■ Given problem:
Please rewrite the records starting at the line containing "How do I perform: Click the reply" and ending at the line containing "(x=155, y=661)", renaming "reply icon" to "reply button" and leaving everything else unchanged. Leave the pictures out of your answer.

■ Records:

<<<<

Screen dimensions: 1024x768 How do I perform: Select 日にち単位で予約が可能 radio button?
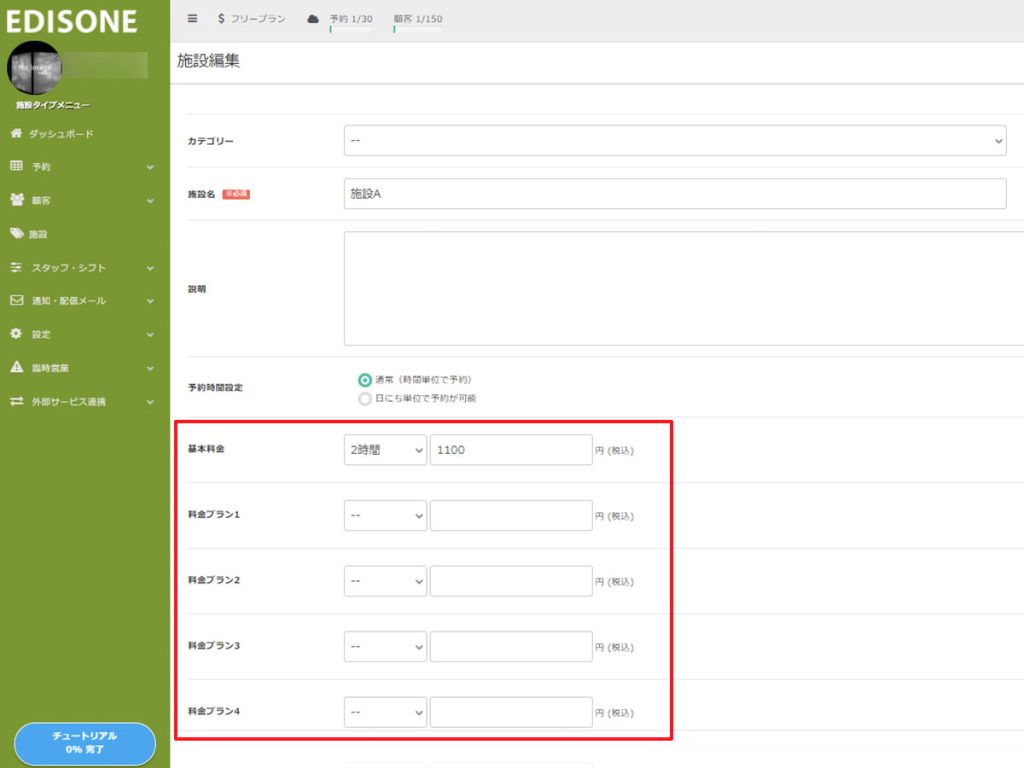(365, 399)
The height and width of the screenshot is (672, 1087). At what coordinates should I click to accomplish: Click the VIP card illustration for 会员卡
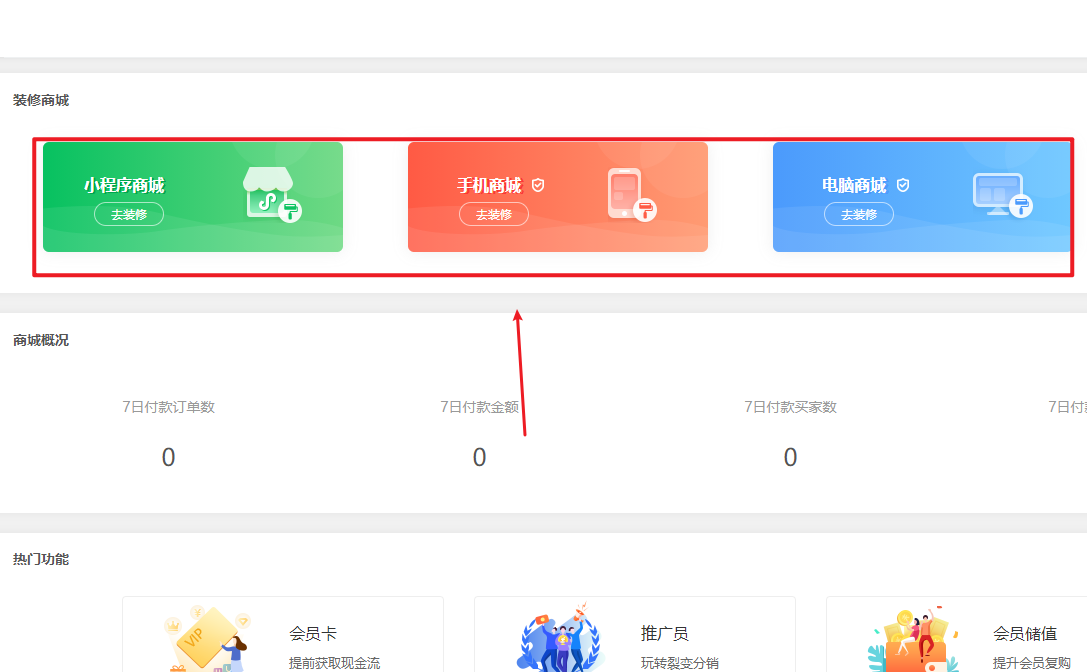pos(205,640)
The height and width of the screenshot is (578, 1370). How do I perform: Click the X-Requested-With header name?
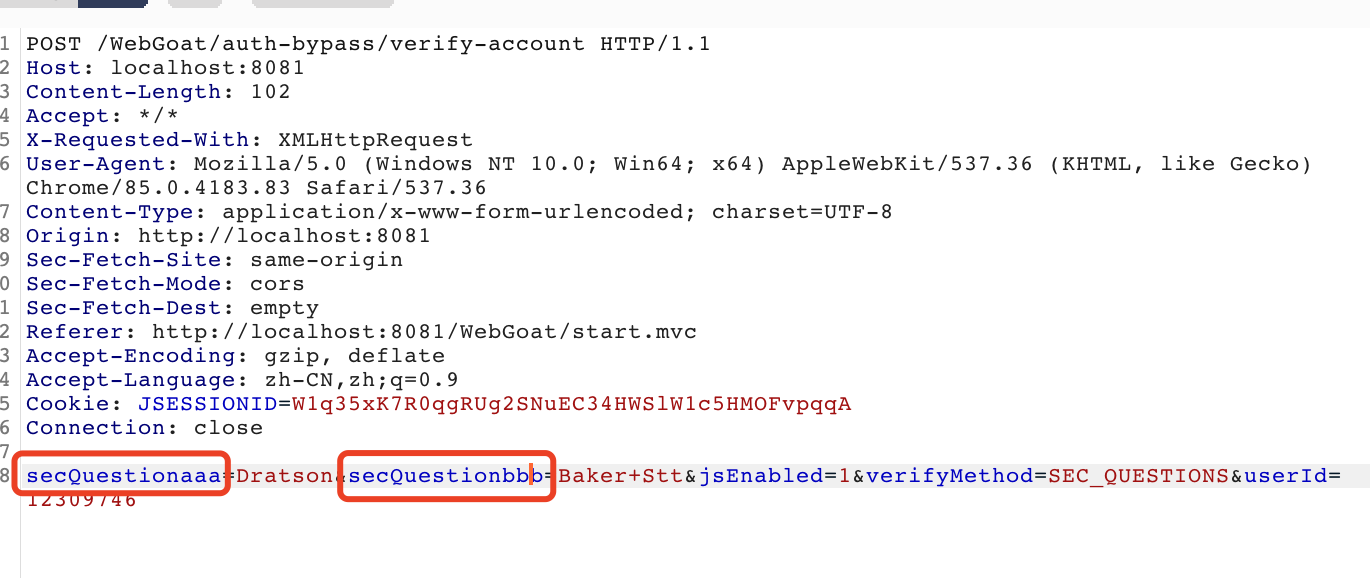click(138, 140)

>>>>
<<<<

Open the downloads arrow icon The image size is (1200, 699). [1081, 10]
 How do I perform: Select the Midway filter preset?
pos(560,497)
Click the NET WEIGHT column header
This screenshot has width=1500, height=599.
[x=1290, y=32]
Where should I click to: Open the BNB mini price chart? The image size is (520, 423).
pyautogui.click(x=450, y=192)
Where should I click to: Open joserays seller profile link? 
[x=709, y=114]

>>>>
<<<<

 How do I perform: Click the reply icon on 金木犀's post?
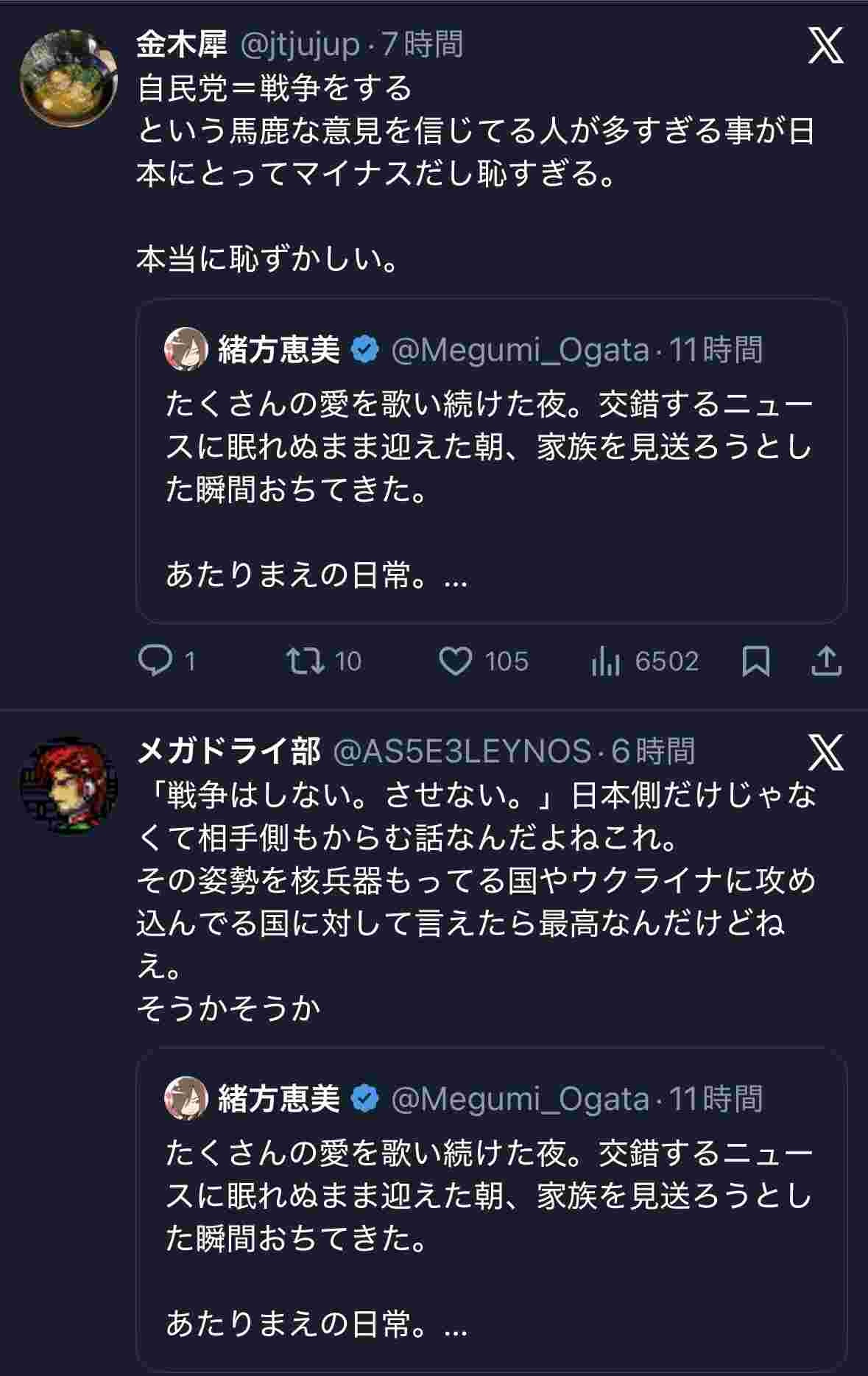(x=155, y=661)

>>>>

■ Result of the task:
 How do I perform: Click the reply button on 金木犀's post?
(x=155, y=661)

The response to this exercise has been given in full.